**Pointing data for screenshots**

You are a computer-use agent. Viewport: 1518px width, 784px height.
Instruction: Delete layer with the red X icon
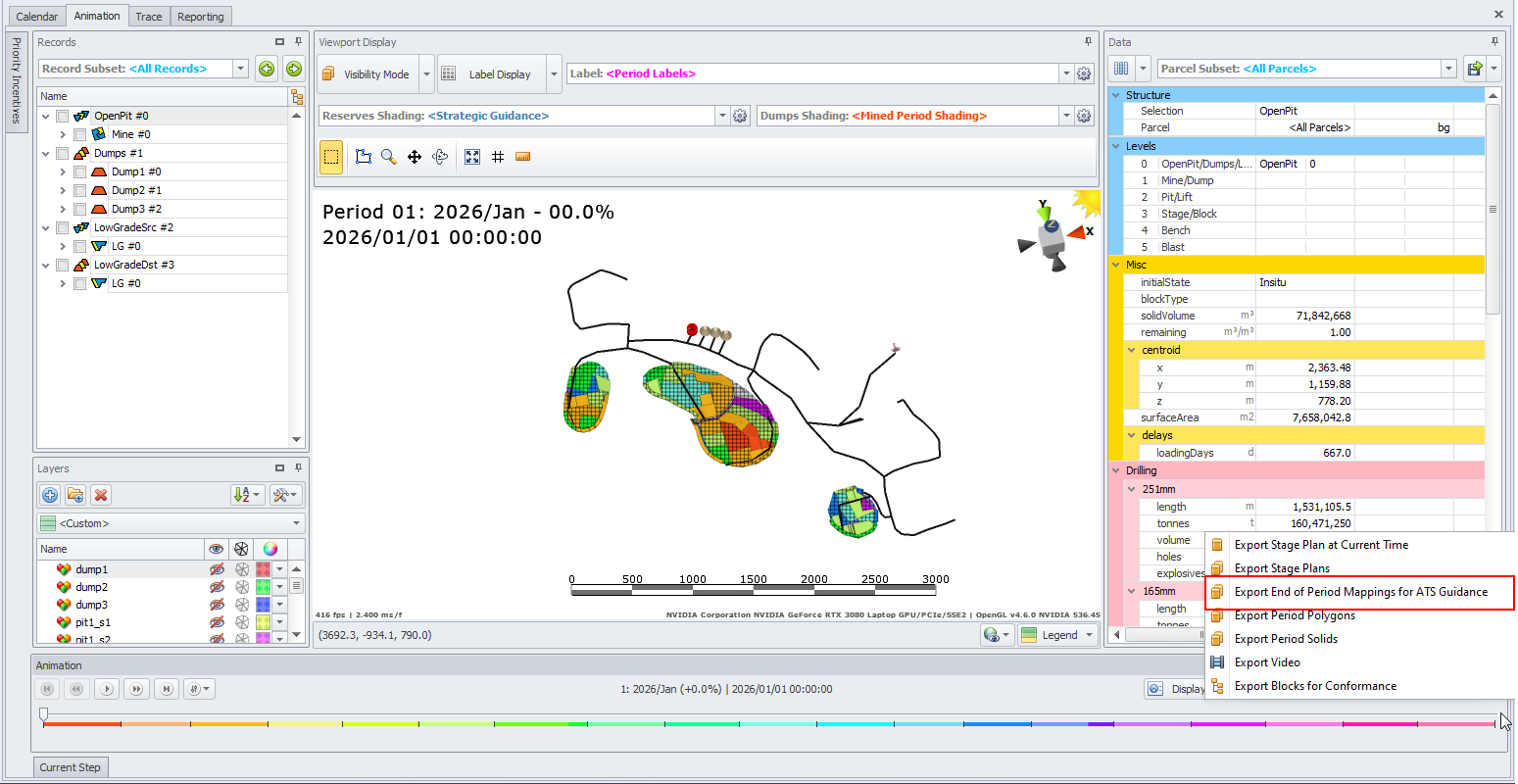tap(101, 495)
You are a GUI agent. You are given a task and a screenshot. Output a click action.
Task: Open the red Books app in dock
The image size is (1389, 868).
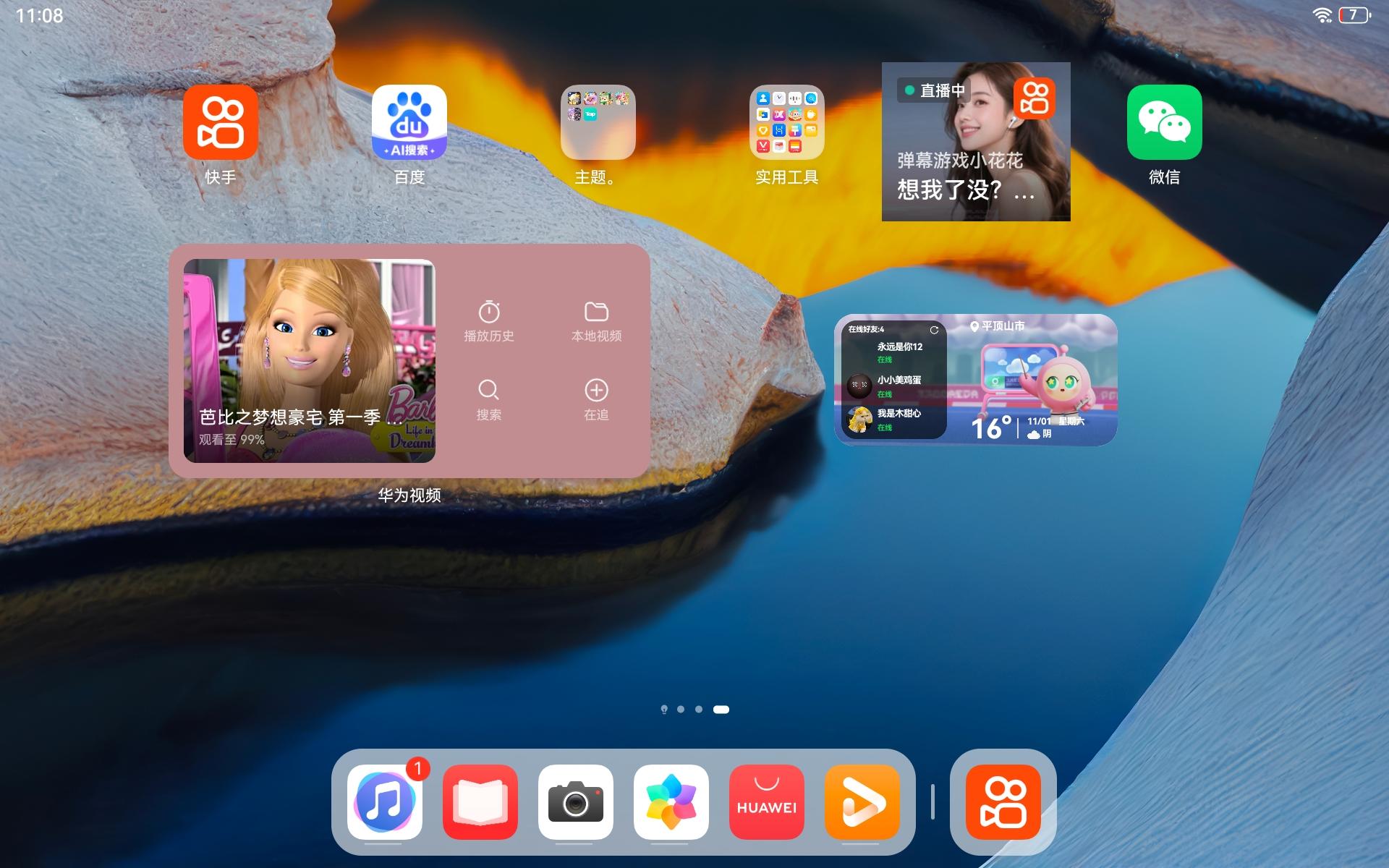480,801
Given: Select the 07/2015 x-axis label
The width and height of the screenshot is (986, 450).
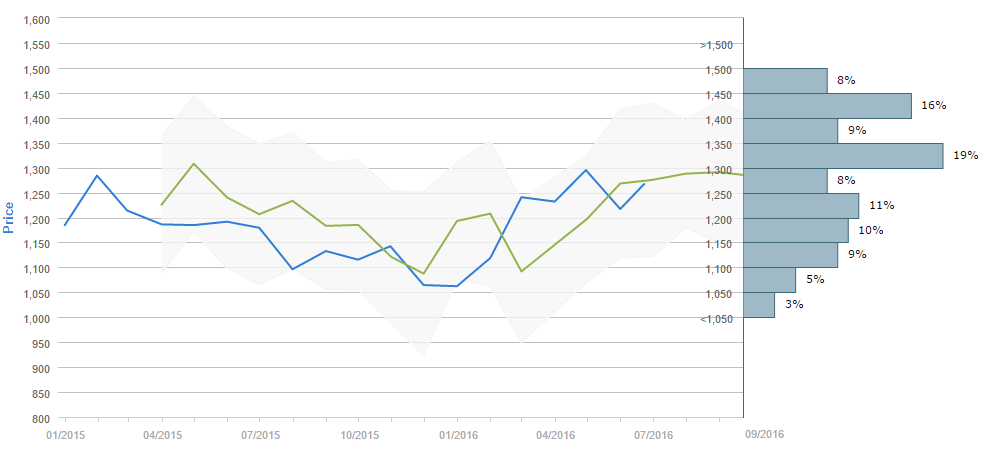Looking at the screenshot, I should click(x=260, y=435).
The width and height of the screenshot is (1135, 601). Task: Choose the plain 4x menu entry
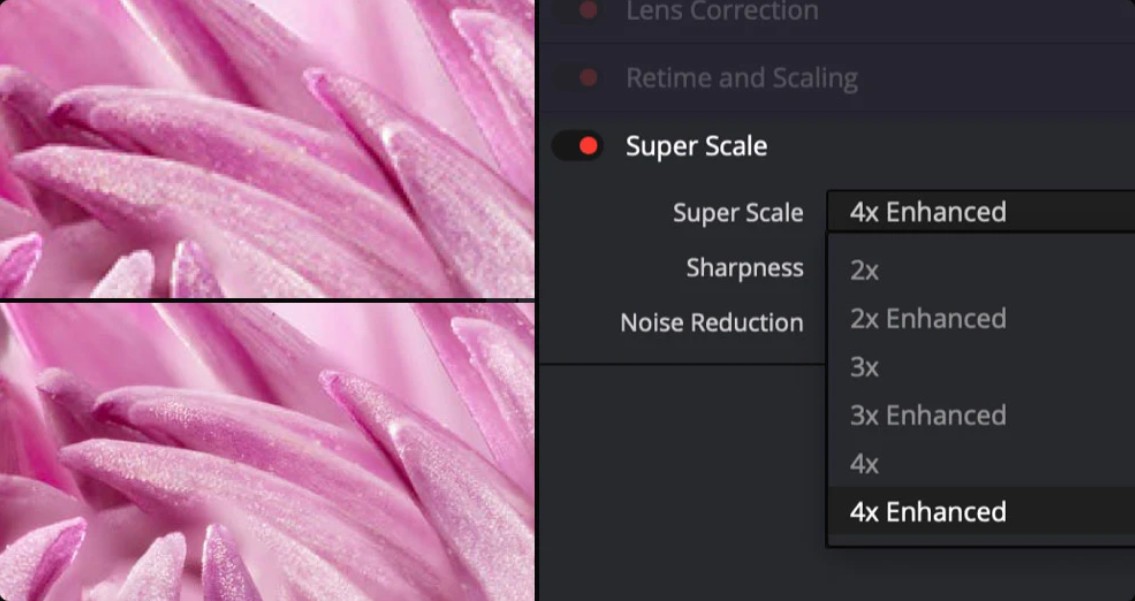point(865,464)
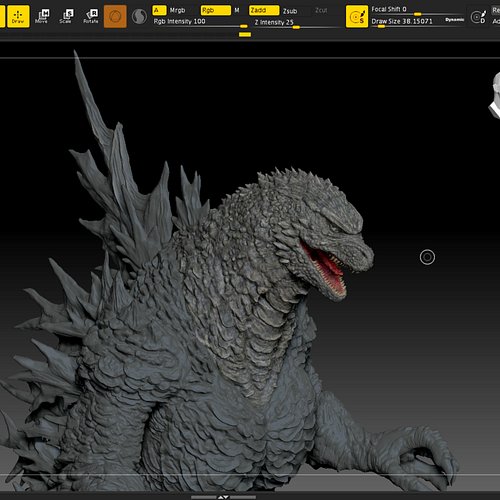This screenshot has width=500, height=500.
Task: Activate the Rotate transform tool
Action: point(91,16)
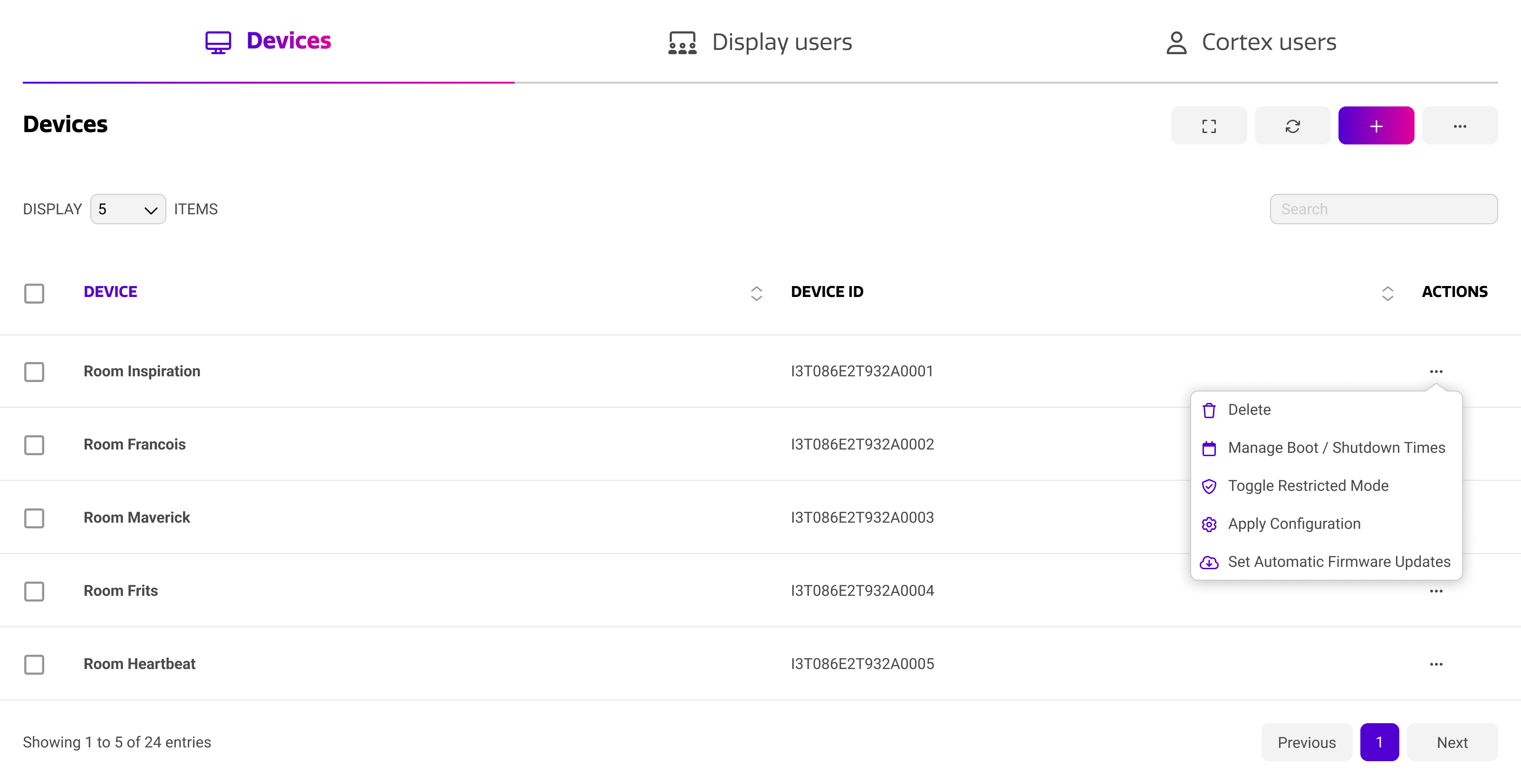Click the purple plus add device button
This screenshot has width=1521, height=784.
[1376, 126]
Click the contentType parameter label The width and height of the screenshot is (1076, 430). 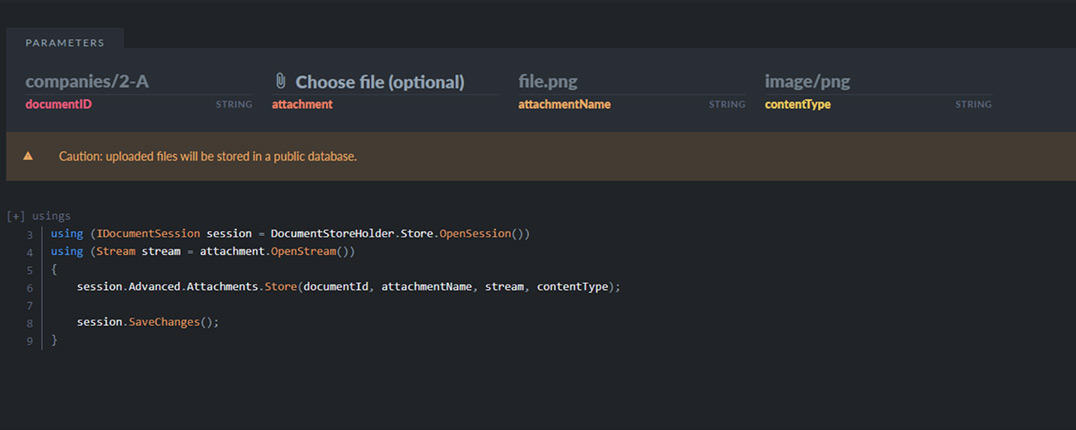click(797, 104)
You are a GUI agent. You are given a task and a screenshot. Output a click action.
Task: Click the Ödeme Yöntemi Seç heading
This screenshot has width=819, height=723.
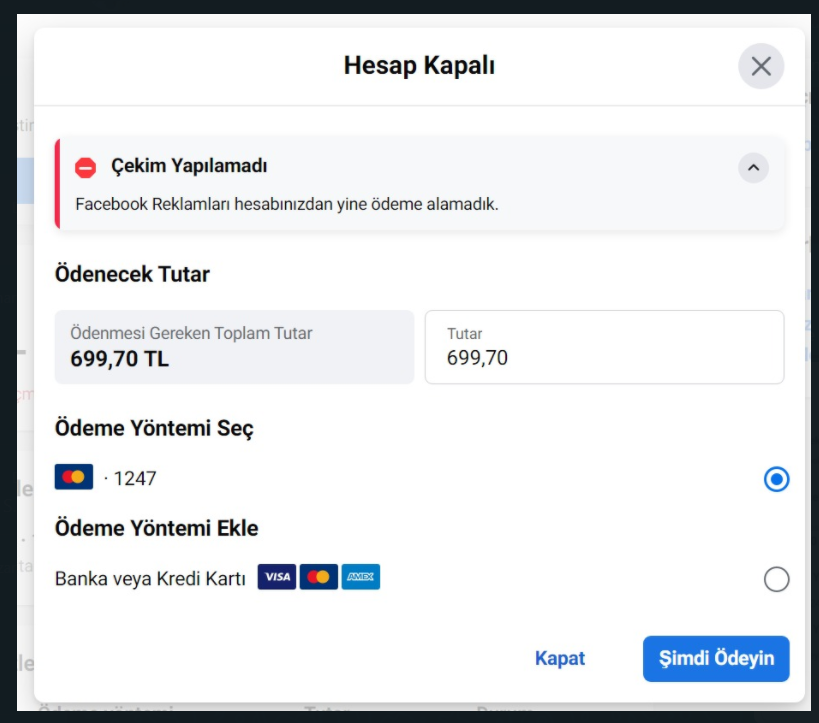pos(154,428)
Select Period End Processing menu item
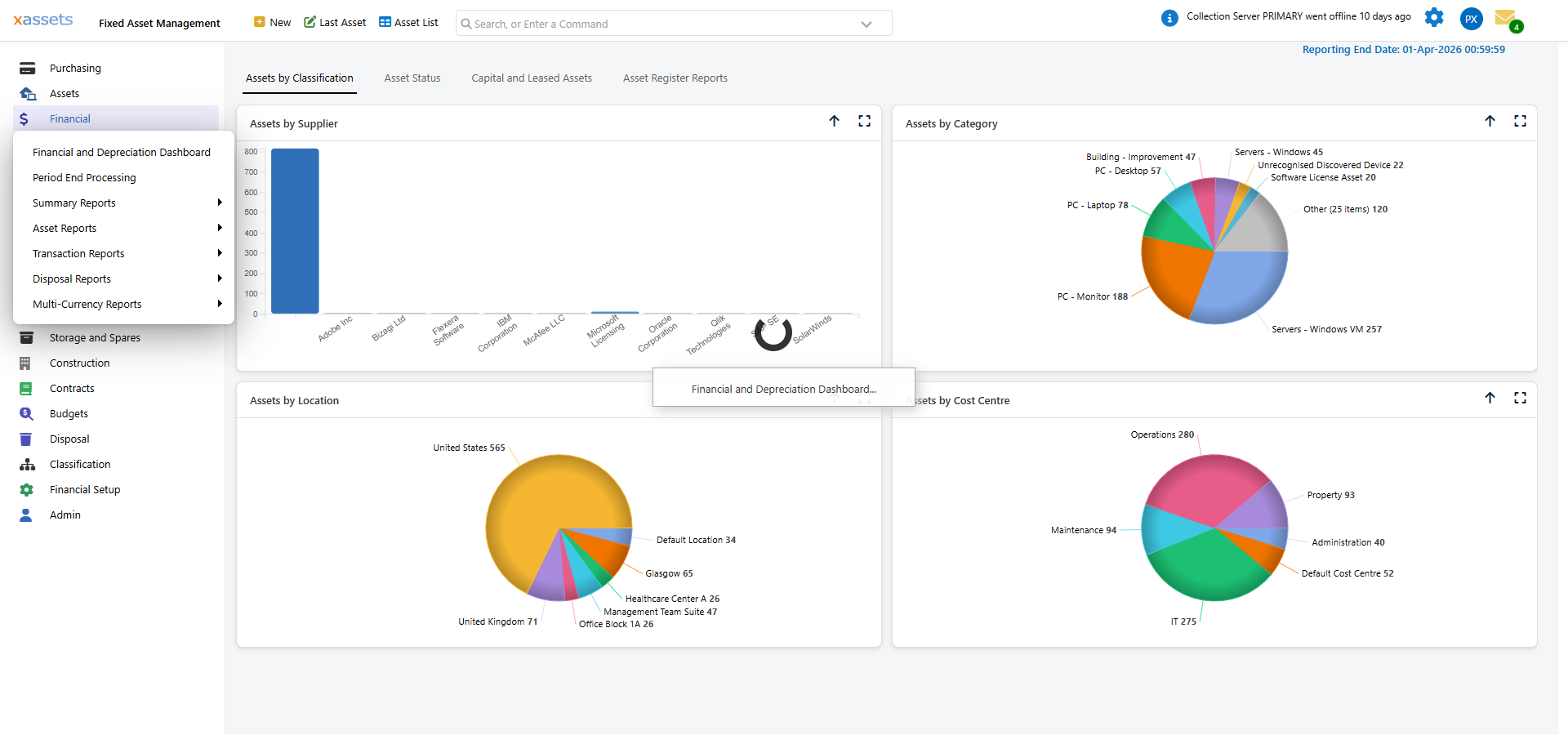The height and width of the screenshot is (744, 1568). pyautogui.click(x=84, y=178)
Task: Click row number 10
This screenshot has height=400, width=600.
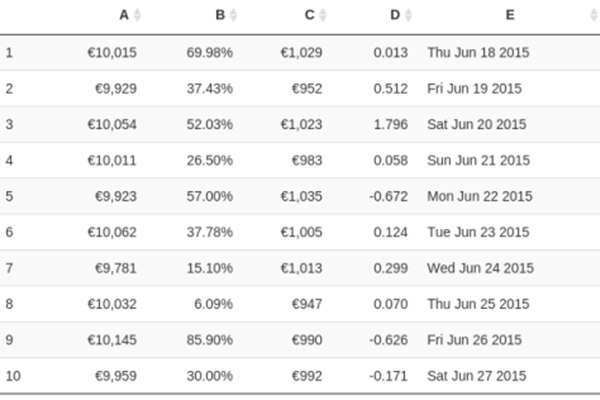Action: (13, 376)
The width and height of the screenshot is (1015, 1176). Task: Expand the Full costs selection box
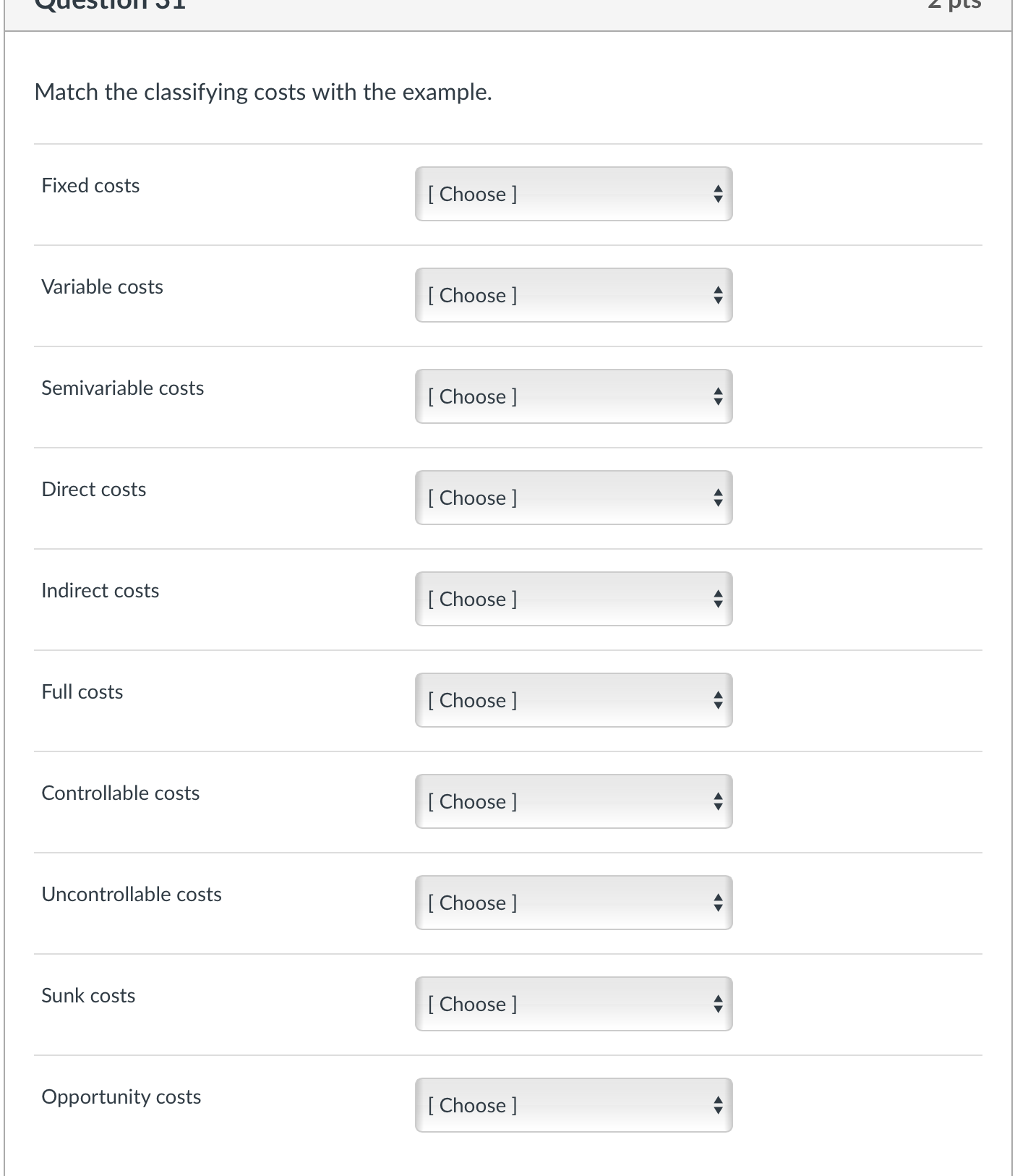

**WHAT IS BEING ASKED**
Recast the lines as a Markdown table with the columns Row and Line text, starting with the line that contains "The width and height of the screenshot is (1135, 601)." and going on through the line that contains "This screenshot has width=1521, height=784.". Leave out blank lines and the pictures.

**OUTPUT OF THE TASK**
| Row | Line text |
|---|---|
| 1 | The width and height of the screenshot is (1135, 601). Task: Choose the plain 4x menu entry |
| 2 | point(865,464) |
| 3 | This screenshot has width=500, height=500. |
| 4 | Task: Activate the Rotate transform tool |
| 5 | Action: point(91,16) |
| 6 | Click the purple plus add device button |
| 7 | This screenshot has width=1521, height=784. |